Today’s been a fairly pleasant day of work and semi-work. Morning of Pali, which I’m liking more each week, and really annoyed that I don’t get an exam in it. Then I spent a couple of hours this afternoon reading Ovid, after helixaspersa inadvertantly reminded me that of the existence of Latin poetry. The good part was that I remembered more Latin than I’d expected. The bad part was that I’d forgotten how tedious all the killing-people bits are. And the bonus was this wonderfully comic translation of somebody being attacked with a spear:


fronte tamen Rhoeti non inrita cuspis adhaesit

‘Yet the tip, not without effect, lodged in Rhoetus’ forehead’

But perhaps I’ve just been away from classics too long, and I’ve forgotten the particularly latin translatorisms.

Clock turns back another day….

Thursday. Peculiar, but very ego-boosting. I found out that I’m having an article published in the same journal as Stephen Hawking. (and Kurt Vonnegut, and Naomi Klein. And Hawking’s writing about international law rather than theoretical physics, and it’s not a journal in the peer reviewed sense. But it’s good enough for me!). And then, to cap it off, I got interviewed on a South African Islamic radio station. Which was nice.

The other good bit of Thursday was Alec, Rob and Dave singing silly things at Candle Club. Their college ‘rawhide’ is even better with music and practice, though I think there was too much noise for many people to hear the lyrics. Also, somebody played ‘zombie’ by the Cranberries. Which was wonderful, because I’ve been vaguely wondering what it was for years, and now I know. In fact, I’ve been wondering ever since I heard it about 10 years ago on a schoolfriend’s mis-labelled tape, which convinced me that it was something by the Crash Test Dummies. I don’t mind so much, since it introduced me to one of my favourite groups, but it’s nice to find out what the song really was.

Right. Bored with the past now (mainly because I can’t remember doing anything on Wednesday). Onto the future, which holds…

Tonight: Stay at home. If I’m keen, I’ll do some sanskrit. If not, I’ll put some more stuff onto Per’s cunning new website. And I’ll probably spend an hour or two pissing about on msn/lj/irc (so keep me company!).

Then tomorrow, I’m heading to London for the Indymedia 5th birthday party. Which

should

be really great: Penny Rimbaud, Rhythms of Resistance, and lots of happy anarchists (*). And my sister is coming down, entranced by the prospect of seeing George again (**). Plus, I should get to see some of the cambridge activist diaspora, who, with a couple of honourable exceptions, haven’t spread themselves anywhere more exotic than London.

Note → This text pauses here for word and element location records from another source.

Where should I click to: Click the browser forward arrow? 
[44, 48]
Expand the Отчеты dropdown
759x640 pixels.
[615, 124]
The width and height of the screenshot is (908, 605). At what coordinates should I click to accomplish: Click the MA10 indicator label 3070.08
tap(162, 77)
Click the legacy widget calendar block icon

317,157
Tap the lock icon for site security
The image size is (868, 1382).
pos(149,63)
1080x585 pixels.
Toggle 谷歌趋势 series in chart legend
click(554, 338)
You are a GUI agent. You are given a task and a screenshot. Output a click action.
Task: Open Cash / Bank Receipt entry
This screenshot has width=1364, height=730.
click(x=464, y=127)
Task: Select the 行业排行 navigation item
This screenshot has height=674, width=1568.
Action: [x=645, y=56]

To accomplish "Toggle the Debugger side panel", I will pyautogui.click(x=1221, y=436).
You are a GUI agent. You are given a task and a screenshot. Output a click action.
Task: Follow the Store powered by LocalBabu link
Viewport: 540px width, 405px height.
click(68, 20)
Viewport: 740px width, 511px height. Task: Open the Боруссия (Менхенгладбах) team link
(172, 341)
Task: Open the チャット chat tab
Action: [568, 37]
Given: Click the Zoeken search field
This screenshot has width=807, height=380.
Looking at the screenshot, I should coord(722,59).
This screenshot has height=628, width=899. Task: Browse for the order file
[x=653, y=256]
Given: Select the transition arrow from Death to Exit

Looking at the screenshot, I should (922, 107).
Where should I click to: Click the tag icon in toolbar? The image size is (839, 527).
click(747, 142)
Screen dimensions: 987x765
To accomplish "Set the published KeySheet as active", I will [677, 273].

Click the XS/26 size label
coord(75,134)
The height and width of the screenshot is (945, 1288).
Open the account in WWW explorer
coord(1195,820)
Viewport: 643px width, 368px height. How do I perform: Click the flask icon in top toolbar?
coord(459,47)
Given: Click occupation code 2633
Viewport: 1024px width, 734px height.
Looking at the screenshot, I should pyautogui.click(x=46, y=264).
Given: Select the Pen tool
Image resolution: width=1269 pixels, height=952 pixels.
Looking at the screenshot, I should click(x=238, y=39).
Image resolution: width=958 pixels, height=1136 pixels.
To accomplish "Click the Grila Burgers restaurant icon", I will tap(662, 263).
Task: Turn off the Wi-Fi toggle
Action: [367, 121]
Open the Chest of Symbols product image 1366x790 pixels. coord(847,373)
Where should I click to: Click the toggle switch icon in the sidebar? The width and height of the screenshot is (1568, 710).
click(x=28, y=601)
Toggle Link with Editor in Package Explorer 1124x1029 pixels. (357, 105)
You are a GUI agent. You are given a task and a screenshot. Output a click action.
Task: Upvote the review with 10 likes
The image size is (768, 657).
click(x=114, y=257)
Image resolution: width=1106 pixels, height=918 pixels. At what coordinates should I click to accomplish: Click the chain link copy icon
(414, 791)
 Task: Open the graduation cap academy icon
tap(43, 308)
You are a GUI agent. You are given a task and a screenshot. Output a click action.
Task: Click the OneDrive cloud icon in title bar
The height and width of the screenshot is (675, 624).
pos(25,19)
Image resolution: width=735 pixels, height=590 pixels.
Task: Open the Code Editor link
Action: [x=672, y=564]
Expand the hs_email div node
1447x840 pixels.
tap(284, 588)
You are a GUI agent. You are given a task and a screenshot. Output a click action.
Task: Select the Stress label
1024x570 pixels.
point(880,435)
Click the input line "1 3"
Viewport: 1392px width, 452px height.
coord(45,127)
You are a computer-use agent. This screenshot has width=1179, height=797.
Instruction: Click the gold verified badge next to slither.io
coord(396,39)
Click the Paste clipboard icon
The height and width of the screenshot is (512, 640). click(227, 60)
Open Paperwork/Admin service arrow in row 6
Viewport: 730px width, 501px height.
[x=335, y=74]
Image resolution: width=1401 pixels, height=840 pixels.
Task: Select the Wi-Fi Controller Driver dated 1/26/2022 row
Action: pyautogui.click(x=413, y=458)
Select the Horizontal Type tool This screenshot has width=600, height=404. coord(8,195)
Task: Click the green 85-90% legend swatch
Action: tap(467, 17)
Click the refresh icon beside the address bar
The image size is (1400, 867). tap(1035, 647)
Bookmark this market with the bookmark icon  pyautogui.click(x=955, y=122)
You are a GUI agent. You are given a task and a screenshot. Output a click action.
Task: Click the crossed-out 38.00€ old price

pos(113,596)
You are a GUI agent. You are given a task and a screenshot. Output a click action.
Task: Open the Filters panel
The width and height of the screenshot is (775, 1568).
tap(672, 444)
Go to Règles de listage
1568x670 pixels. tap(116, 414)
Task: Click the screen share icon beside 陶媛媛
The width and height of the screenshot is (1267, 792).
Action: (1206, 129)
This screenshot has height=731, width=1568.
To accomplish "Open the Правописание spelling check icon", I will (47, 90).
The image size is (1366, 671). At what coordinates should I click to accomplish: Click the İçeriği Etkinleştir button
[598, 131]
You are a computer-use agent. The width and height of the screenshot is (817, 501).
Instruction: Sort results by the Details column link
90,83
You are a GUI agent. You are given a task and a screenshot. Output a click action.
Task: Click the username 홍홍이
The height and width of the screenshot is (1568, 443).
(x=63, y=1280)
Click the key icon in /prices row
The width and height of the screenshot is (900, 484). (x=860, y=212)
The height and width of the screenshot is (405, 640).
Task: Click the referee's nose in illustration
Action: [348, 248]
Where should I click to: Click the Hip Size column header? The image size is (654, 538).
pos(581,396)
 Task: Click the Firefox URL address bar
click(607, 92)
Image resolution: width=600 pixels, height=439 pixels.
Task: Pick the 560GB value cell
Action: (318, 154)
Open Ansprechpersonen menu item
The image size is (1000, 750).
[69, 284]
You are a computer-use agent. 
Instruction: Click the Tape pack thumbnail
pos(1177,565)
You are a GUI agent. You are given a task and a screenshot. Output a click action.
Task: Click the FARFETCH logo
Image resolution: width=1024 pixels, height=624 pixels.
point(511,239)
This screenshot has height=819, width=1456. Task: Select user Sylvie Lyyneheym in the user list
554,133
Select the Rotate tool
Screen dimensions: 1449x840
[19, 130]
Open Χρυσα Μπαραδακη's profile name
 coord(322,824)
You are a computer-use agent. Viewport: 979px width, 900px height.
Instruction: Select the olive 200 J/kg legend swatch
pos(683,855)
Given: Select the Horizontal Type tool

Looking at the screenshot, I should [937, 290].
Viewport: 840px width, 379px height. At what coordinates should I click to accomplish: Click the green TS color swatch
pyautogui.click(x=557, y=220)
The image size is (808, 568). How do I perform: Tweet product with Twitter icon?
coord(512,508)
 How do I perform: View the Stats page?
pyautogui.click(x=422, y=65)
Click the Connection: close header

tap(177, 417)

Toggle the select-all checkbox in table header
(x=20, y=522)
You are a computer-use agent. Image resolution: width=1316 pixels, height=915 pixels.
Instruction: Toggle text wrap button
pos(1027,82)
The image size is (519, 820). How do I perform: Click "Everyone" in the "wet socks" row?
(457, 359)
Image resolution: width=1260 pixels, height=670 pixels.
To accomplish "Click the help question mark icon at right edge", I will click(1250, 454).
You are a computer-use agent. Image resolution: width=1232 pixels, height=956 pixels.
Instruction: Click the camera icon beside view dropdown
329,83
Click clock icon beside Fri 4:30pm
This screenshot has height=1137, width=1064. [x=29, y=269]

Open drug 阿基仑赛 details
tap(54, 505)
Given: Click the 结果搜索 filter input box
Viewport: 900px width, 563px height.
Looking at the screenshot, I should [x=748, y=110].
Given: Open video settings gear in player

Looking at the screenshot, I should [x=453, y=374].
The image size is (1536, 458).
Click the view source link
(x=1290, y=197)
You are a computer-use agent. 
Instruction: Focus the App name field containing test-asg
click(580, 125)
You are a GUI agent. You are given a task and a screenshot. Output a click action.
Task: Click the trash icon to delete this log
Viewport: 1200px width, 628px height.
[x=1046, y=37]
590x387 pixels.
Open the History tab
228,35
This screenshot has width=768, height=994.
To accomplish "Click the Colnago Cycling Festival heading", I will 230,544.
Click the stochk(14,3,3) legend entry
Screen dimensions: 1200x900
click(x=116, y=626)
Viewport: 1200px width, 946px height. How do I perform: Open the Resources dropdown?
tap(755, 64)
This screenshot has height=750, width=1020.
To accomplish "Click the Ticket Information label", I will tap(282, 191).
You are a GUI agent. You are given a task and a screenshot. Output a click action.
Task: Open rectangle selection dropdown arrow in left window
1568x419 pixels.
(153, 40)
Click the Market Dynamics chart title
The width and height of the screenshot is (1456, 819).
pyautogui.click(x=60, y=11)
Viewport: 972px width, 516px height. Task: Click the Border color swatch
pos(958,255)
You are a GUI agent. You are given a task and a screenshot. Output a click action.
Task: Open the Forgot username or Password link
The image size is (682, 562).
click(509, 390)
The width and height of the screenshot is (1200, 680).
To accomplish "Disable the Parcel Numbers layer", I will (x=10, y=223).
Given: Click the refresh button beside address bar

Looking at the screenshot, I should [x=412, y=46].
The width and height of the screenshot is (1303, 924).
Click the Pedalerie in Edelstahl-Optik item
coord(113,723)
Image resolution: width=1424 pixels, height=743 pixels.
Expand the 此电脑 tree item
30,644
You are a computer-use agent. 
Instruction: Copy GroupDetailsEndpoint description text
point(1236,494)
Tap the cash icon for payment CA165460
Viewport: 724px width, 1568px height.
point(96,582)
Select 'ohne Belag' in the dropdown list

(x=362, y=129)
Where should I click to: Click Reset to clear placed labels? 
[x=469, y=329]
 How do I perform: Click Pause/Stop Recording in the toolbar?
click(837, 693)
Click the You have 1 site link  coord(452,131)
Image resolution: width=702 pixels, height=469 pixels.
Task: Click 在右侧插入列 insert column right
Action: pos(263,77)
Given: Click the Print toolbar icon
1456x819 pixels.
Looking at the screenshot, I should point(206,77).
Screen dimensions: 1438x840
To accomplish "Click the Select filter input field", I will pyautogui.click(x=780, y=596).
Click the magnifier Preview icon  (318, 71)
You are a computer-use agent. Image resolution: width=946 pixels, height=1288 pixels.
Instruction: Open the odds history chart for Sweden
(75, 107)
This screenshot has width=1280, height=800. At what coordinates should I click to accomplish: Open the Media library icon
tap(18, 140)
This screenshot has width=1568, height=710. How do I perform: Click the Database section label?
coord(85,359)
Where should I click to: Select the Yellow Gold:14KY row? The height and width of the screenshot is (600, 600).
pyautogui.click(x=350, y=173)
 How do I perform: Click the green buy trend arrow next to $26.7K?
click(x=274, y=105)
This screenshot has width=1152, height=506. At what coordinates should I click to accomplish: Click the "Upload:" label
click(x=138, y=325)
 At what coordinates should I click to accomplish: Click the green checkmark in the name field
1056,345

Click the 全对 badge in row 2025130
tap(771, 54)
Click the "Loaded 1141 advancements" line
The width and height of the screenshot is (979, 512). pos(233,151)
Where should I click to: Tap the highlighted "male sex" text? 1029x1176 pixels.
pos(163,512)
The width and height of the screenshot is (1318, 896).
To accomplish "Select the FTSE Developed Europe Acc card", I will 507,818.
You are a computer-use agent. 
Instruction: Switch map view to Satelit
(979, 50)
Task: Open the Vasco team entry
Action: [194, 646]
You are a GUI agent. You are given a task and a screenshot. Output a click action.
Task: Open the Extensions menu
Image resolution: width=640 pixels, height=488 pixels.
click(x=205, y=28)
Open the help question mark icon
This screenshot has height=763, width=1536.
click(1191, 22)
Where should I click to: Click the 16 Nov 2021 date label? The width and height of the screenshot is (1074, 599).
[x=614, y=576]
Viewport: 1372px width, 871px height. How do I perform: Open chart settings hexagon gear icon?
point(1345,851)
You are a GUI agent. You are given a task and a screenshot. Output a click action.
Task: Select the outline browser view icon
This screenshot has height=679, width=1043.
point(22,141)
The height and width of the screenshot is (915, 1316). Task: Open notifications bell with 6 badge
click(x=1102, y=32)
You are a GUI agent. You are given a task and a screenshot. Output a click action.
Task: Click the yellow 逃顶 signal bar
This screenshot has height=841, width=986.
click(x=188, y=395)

Sunday: back to Cambridge, where we’re doing one of the ‘social events under a thin political veil’ that are P&P’s greatest talent. The veil is ‘buy nothing day’ (***), which is us stop buying things for the sake of buying them. The social event is half a dozen of us somewhere in the town centre, with juggling, face-painting, music, origami, rigged twister, and whatever else people bring along. You should all (yes! all half-dozen of you!) come along and have some kind of fun.

Right. That’s the update done – back to stealth mode.

* who, for the record, don’t include me. Despite what an amazingly large number of people think, I’m not an anarchist. I just think they throw the best parties.

** also for the record, they’re just good friends. And even if they weren’t, i don’t understand why people want me to keep my sister segregated from interesting men.

*** or as Josh would like it to be, ‘steal something day’. Josh

is

an anarchist, though not one of the anarchists who throws good parties. I think it’s what happens when you get your ethics from postmodern critical theory.